Para se impor, o projeto colonial utiliza uma estrutura (chamada “matriz colonial de poder”) que está presente nos mais diferentes aspectos da vida, classificando, hierarquizando, estigmatizando, calando e apagando aqueles que se colocam contra ela. Assim, o homem branco é colocado em posição central, sendo considerado superior às mulheres (sexismo), pessoas de outras etnias (racismo) e aos demais seres vivos. Ele se torna a “regra”, o “normal” e tudo aquilo que é diferente dele é considerado o “desviante”, que precisa ser “adequado”. Isso está presente, por exemplo, nos padrões estéticos, na representatividade em papéis/funções, na diferença de tratamento dado às pessoas nas mais variadas situações, entre outros.
Ao considerar o homem como sendo separado da natureza, superior aos demais seres vivos e destinado a dominá-la, o projeto colonial lançou as bases para seu modelo econômico, o extrativismo. Neste, o restante do planeta passa a ser encarado como “recursos” a serem explorados para gerar o máximo de lucro no menor período de tempo (especialmente para os países mais ricos). Um exemplo disso é a devastação de biomas de países da América Latina, Ásia e África para exploração da pecuária, mineração ou monocultura, que visa atender às demandas dos países mais ricos. Em todos esses casos, uma minoria enriquece enquanto a maioria local sofre com os impactos ambientais e com trabalhos precarizados.

Dados fornecidos:
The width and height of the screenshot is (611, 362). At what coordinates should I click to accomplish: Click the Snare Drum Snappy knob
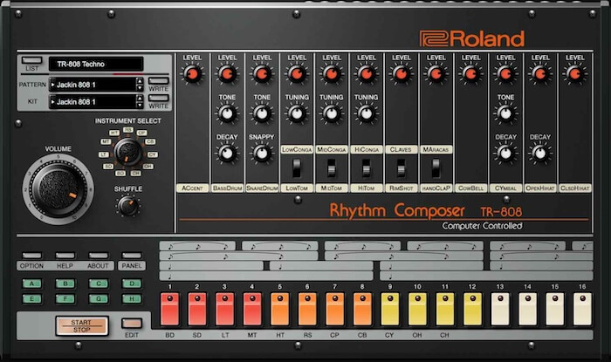(262, 153)
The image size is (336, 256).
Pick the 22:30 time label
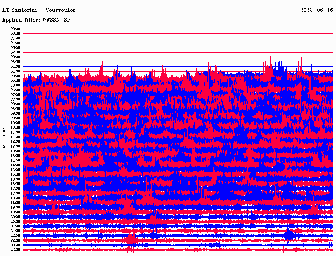[x=15, y=240]
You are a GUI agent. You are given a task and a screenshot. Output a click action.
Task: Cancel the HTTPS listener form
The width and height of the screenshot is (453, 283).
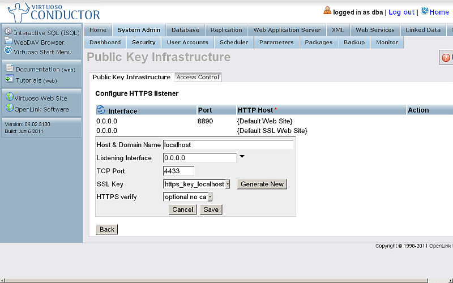[x=183, y=209]
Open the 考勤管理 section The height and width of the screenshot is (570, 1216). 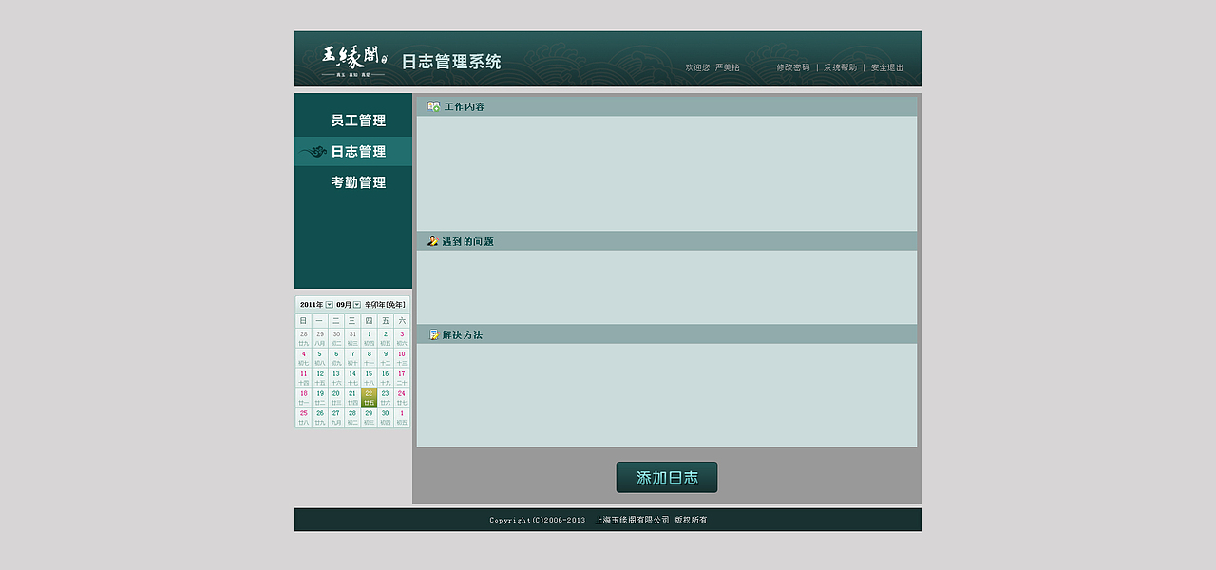point(358,181)
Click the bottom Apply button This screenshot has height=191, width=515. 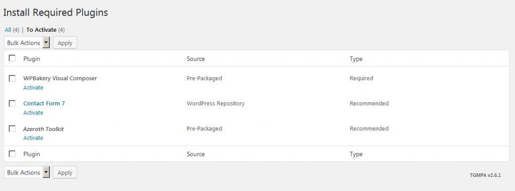click(x=65, y=172)
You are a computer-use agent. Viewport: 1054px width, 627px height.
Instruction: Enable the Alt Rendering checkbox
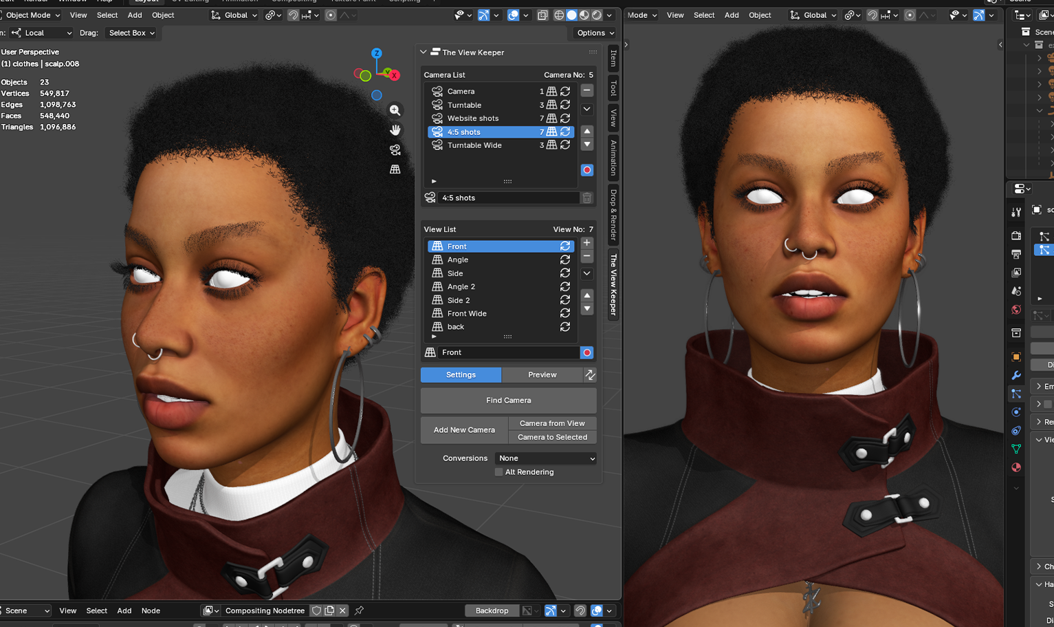499,472
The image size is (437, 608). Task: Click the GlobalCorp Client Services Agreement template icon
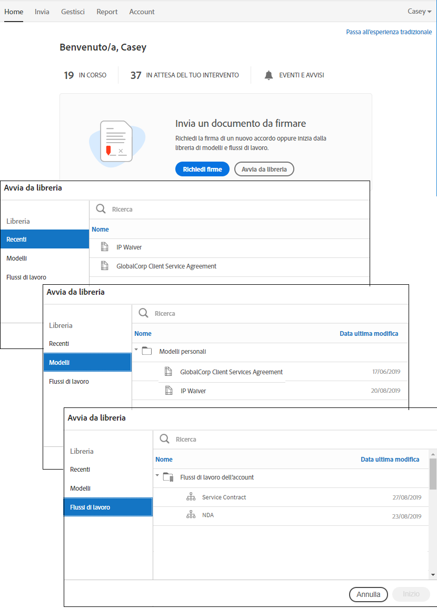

Enunciado: Reescreva a parte do texto sobre o projeto colonial que se inicia pelas palavras "Ao considerar o" e se encerra em "com trabalhos precarizados.", trocando "lucro" por "ganho". Baseie-se apenas no texto apresentado.

Resposta:
Ao considerar o homem como sendo separado da natureza, superior aos demais seres vivos e destinado a dominá-la, o projeto colonial lançou as bases para seu modelo econômico, o extrativismo. Neste, o restante do planeta passa a ser encarado como “recursos” a serem explorados para gerar o máximo de ganho no menor período de tempo (especialmente para os países mais ricos). Um exemplo disso é a devastação de biomas de países da América Latina, Ásia e África para exploração da pecuária, mineração ou monocultura, que visa atender às demandas dos países mais ricos. Em todos esses casos, uma minoria enriquece enquanto a maioria local sofre com os impactos ambientais e com trabalhos precarizados.